Возьмите случайно «Инвалид» или «Пчелу», вести из Тулы или из Владимира — все одно:
Владимир. «В половине пятого часа у их императорских величеств был большой обеденный стол, после которого государь-император удостоил своим присутствием бег рысистых лошадей на Владимирском беговом месте»...
Вологда. «За несколько минут до представления губернский предводитель дворянства Багрянов был через его сиятельство (творительный падеж, видно, хорош для обыкновенных смертных, а в таких экстренных случаях куда он годится!) графа Адлерберга введен во внутренние покои (кабинет) (а ведь нет того, чтобы сказать просто: в кабинет) его величества, где был встречен милостивыми словами государя-императора: “Я исполнил свое обещание быть у вас”. На что губернский предводитель отвечал: “Мы уже давно ожидали этого счастливого времени”...»
<...>
Ну можно ли записывать эдакий вздор и эдаким слогом?..
Можно ли поверить после этих образцов, что иногда официальные журналы бывают умереннее партикулярной «Пчелы» с товарищами. «Пчела», порхая там и тут, не ограничивается лицами, упоминаемыми на ектинье, но распространяет благодеяния камердинерского обращения на иностранных принцев и принцесс, курфюрстов и фюрстов. «Его высочество, — говорит она, — принц прусский и принцесса пожаловали Иенскому университету бюсты – Фихте, Шеллинга и Гегеля». Нам дела нет до пошлости делать двуспальные подарки — как будто принц сам по себе, а принцесса сама по себе не могли подарить бюсты, — нас занимает слово пожаловали, которое так красиво становится между именем университета и именами трех философов, и тем больше, что оно мне напоминает родительский дом и нашего старого лакея Бакая.
Покойник учил мальчишек «пчелиному» языку и, таская иногда за волосы, приговаривал: «А ты, мужик, знай: я тебе даю, а барин изволит тебе жаловать; ты ешь, а барин изволит кушать; ты спишь, щенок, а барин изволит почивать». Этот лексикон был у него вполне выработан, и Бакай никогда не ошибался, когда надобно было сказать рубашка и когда сорочка.
Но я полагаю, что и Бакай далее перевода слов не шел и что, например, такие сложные периоды были ему не под силу, как все эти «изволили соблаговолить одобрительным ободрением» или что-нибудь вроде «е. и. в. принц Петр Ольденбургский изволил отбыть после обеденного стола, следуя по калужскому тракту». Неужели, в самом деле, учтивее сказать «после обеденного стола», «после ужинного стола», нежели «после обеда», «после ужина», или «отбыл по калужскому тракту» благолепнее, нежели поехал в Калугу?! <...>
Мы очень серьезно обращаем внимание русских журналистов на необходимость воздержаться от этих цветов подобострастия.
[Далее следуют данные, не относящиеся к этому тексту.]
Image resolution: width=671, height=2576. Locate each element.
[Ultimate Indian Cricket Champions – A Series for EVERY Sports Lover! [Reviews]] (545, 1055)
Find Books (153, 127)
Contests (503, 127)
В порядочном обществе выводится низкопоклонный клиентизм, поднявшийся в залы и гостиные из канцелярских болот и крепостных подземелий. Где теперь «бакаевская» манера в словах, движениях, улыбке, в образе садиться на стул и вставать со стула, в образе держать шляпу в руках и спину на ногах, в кашле и смехе выражать беспредельное подобострастие, свою ничтожность, теряющуюся, «как капля, в море опущенна» <Державин, «Бог»>, в благодетельных лучах его превосходительства? И не только мимика низкопоклонства исчезла, но и самые слова «благодетель», «отец и начальник», «покровитель» не употребляются больше.
Не лучше ли предоставить одной управе благочиния находить образованность в «порядке» и защищать его не литераторами, а безграмотными квартальными?